* Consigne 1 *
Quels droits, selon le texte sur les droits fondamentaux, la Déclaration des droits de l'homme et du citoyen de 1789 a-t-elle affirmés ?
* Consigne 2 *
Recopiez tout le passage du texte sur les droits fondamentaux, de « Le rôle des » jusqu'à « respect de l'individu. ».

* Page *
━━━━━━

À cette époque, les droits naturels étaient perçus comme des principes moraux universels, ne dépendant pas de la législation ou de la reconnaissance par l'État. Cependant, avec la Révolution française et la Déclaration d'indépendance américaine, ces droits ont commencé à être formalisés dans des documents légaux. La Déclaration des droits de l'homme et du citoyen de 1789 en France a marqué un tournant majeur, affirmant des droits tels que la liberté d'expression, la liberté de religion et l'égalité devant la loi.
Au fil du temps, la compréhension et l'application des droits de l'homme ont évolué d'une perspective philosophique vers une application pratique et juridiquement contraignante. Cette transition s'est matérialisée par l'intégration progressive des droits fondamentaux dans les constitutions et les législations nationales. Par exemple, la Constitution fédérale de la Confédération suisse, qui reconnaît et protège une gamme de droits fondamentaux, illustre l'importance accordée à ces droits dans le cadre légal moderne. Elle garantit non seulement les libertés civiles et politiques traditionnelles, mais aussi des droits économiques, sociaux et culturels, reflétant l'élargissement du concept des droits de l'homme au-delà de sa conception originelle.
Le rôle des États dans la reconnaissance et la protection des droits fondamentaux est devenu primordial. L'intégration de ces droits dans les législations nationales a permis de créer des mécanismes juridiques pour garantir leur application et leur respect. Ainsi, les droits fondamentaux, bien qu'ayant leurs racines dans des principes universels et inaliénables, sont désormais principalement définis et protégés par le cadre juridique de chaque État. Cette évolution témoigne de la manière dont les sociétés ont institutionnalisé ces concepts philosophiques, reconnaissant leur importance fondamentale dans la protection et le respect de l'individu.

━━━━━━

* Section des données *
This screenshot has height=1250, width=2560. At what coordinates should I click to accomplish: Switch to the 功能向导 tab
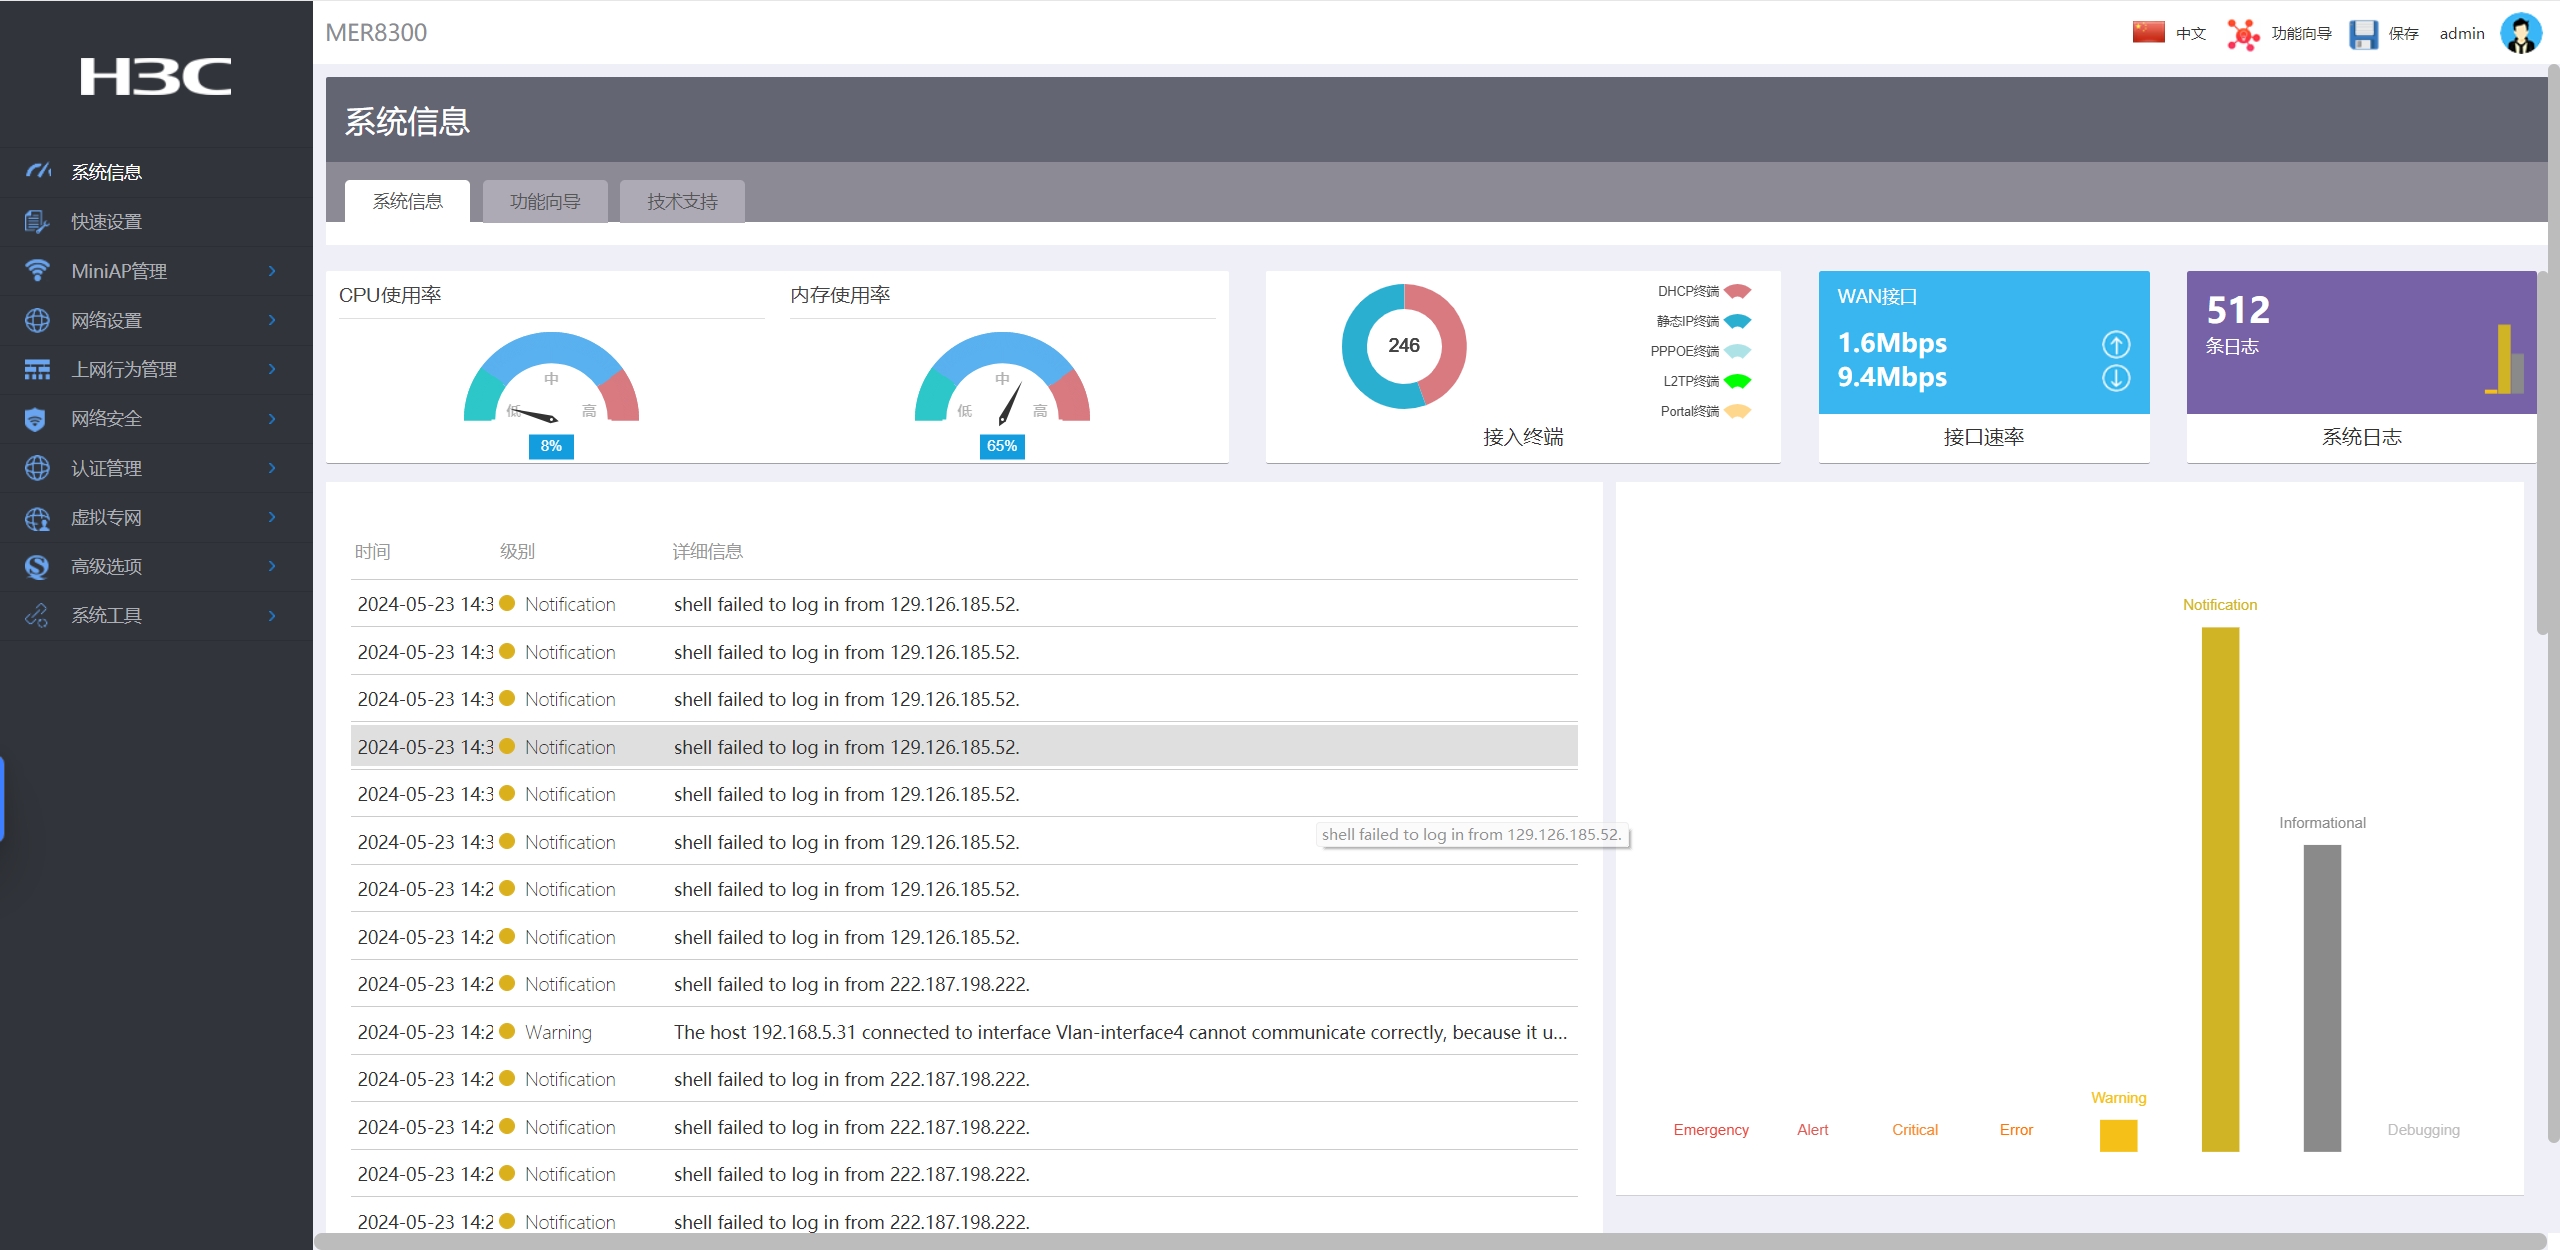click(x=545, y=201)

━━━━━━

* Réponse attendue 1 *
- la liberté d'expression
- la liberté de religion
- l'égalité devant la loi

* Réponse attendue 2 *
Le rôle des États dans la reconnaissance et la protection des droits fondamentaux est devenu primordial. L'intégration de ces droits dans les législations nationales a permis de créer des mécanismes juridiques pour garantir leur application et leur respect. Ainsi, les droits fondamentaux, bien qu'ayant leurs racines dans des principes universels et inaliénables, sont désormais principalement définis et protégés par le cadre juridique de chaque État. Cette évolution témoigne de la manière dont les sociétés ont institutionnalisé ces concepts philosophiques, reconnaissant leur importance fondamentale dans la protection et le respect de l'individu.